Menjelang sore aku ke kamar mandi untuk melepaskan penatku. Aku mulai bisa tenang dan bahkan melupakan tentang ‘rumah hantu’. Tapi, saat aku sedang mandi dan melihat ke arah cermin, aku melihat bonekaku di belakangku sedang tersenyum. Sontak aku kaget dan melihat ke belakang, ternyata tidak ada apa-apa. “Tenang Sarah!!!! Tenang!!!” aku menenangkan diriku sampai aku mendengar suara, suara anak perempuan. “Sarah... cepatlah pergi dari sini!” dan saat aku melihat ke asal suara, kulihat ada seorang anak perempuan berdiri dan tersenyum ke arahku.

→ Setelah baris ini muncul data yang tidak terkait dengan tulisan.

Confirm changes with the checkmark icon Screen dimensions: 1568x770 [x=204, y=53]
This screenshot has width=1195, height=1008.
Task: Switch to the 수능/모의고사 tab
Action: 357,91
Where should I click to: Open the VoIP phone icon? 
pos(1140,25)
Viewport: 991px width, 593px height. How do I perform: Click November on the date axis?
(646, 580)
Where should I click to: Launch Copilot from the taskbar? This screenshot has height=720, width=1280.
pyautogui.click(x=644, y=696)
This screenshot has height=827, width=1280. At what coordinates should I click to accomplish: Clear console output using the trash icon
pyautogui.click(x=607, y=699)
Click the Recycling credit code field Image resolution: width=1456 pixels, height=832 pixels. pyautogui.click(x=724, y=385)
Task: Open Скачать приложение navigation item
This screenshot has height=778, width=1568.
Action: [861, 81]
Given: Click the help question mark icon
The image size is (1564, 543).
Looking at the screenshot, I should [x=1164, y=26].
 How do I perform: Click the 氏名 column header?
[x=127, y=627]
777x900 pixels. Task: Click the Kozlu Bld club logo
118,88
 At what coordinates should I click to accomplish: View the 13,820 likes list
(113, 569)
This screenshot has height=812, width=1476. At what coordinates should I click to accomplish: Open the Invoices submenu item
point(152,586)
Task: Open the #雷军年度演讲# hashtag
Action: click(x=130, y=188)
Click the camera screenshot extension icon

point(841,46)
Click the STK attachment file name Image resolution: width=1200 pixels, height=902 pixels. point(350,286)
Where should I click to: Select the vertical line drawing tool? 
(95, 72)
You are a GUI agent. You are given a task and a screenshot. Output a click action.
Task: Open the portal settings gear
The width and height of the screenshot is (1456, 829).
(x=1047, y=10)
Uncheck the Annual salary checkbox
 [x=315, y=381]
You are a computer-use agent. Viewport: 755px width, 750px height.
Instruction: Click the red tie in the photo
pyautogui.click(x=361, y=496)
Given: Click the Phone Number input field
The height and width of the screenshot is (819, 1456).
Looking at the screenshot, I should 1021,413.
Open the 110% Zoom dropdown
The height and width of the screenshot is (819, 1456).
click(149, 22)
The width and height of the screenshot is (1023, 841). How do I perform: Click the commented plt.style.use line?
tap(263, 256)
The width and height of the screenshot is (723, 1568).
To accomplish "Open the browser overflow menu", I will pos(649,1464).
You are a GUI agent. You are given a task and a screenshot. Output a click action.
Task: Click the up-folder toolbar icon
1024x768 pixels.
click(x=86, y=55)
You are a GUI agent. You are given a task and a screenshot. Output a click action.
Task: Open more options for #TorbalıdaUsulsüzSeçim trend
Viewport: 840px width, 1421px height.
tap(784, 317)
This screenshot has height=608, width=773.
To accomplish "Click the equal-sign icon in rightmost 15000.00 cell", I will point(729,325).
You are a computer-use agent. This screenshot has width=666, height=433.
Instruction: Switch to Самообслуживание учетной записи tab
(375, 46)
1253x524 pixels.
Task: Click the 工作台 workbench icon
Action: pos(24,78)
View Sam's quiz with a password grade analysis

“AAA.......!!!!” aku berteriak sekencang-kencangnya dan ibuku lalu datang. “Ada apa lagi, Sarah?” ibuku datang dengan muka pucat dan langsung memelukku. “A..... a..... aku.....” aku sama sekali tidak bisa berbicara. Saat ibuku menatapku kembali, kulihat wajah ibuku berubah pucat, rambut memanjang, dan kuku memanjang, dan dia tersenyum sambil berkata, “Kau tidak akan kemana-mana!”

“AAAA.......!!!!!” aku berteriak dan menyadari telah berada di kamar. Keringat mengucur deras hingga membuat kasurku basah. Dan kulihat, boneka itu berada di sampingku dan tersenyum ke arahku sambil berkata, “Tidak apa-apa! Aku akan melindungimu.”